Insurtech Breeze secures US$10mn in Series A funding round

Breeze’s funding round was led by Link Ventures and will be used to increase the growth of its disability and critical illness insurance

Breeze has announced it has raised US$10mn in Series A funding. The round was led by Boston-based investment firm Link Ventures and the Omaha Insurtech says it will be used to accelerate the growth of its disability and critical illness insurance, the company’s core products. The investment is the largest first round of institutional capital ever invested in a Nebraska-based software startup.

Enhancing Breeze’s digital platform 

Northwestern Mutual Future Ventures, Silicon Valley Bank, M25, Fiat Ventures, and Invest Nebraska also participated in raising the finance. In addition to increasing the growth of its insurance policies, the money will also go towards adding new products, carriers, and agents to its digital platform, Breeze claims. 

It is also planning to build out its software development, customer service, distribution, and marketing teams.

Lisa Dolan, Managing Director at Link Ventures, said: “Breeze caught our attention given its tremendous web traffic growth. We were also very impressed by Colin and Cody's deep carrier relationships and their customer-obsessed mentality. We are thrilled to be part of fueling Breeze to become the category leader in disability insurance. 

“The market remains largely untapped, but Breeze can change that quickly with its technology and online platform,” she said. 

Over a quarter of 20-year-olds in today’s society will become disabled before they retire.
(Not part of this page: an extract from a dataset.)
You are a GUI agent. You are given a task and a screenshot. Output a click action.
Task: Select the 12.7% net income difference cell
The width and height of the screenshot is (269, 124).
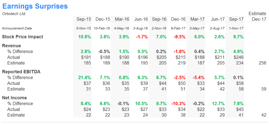(x=217, y=104)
However, the U.S. individual disability insurance market remains very small with only around US$430mn recorded in premiums last year.

Breeze aims to prevent this from becoming worse by making disability insurance easier to buy and sell online, the insurtech can grow the stagnant market restricted by carriers and agents who have been selling the product the same way for more than two decades. 

Explaining the reasons why he set up Breeze, Colin Nabity, Co-founder and CEO at Breeze, said: “We founded Breeze to close a glaring coverage gap — specifically, the 51mn working Americans without adequate income protection.”

He added that this involved making insurance “more accessible”, and that, in the past, disability income and critical illness insurance were “overpriced” and too difficult to obtain. “But we’re changing that,” Nabity said.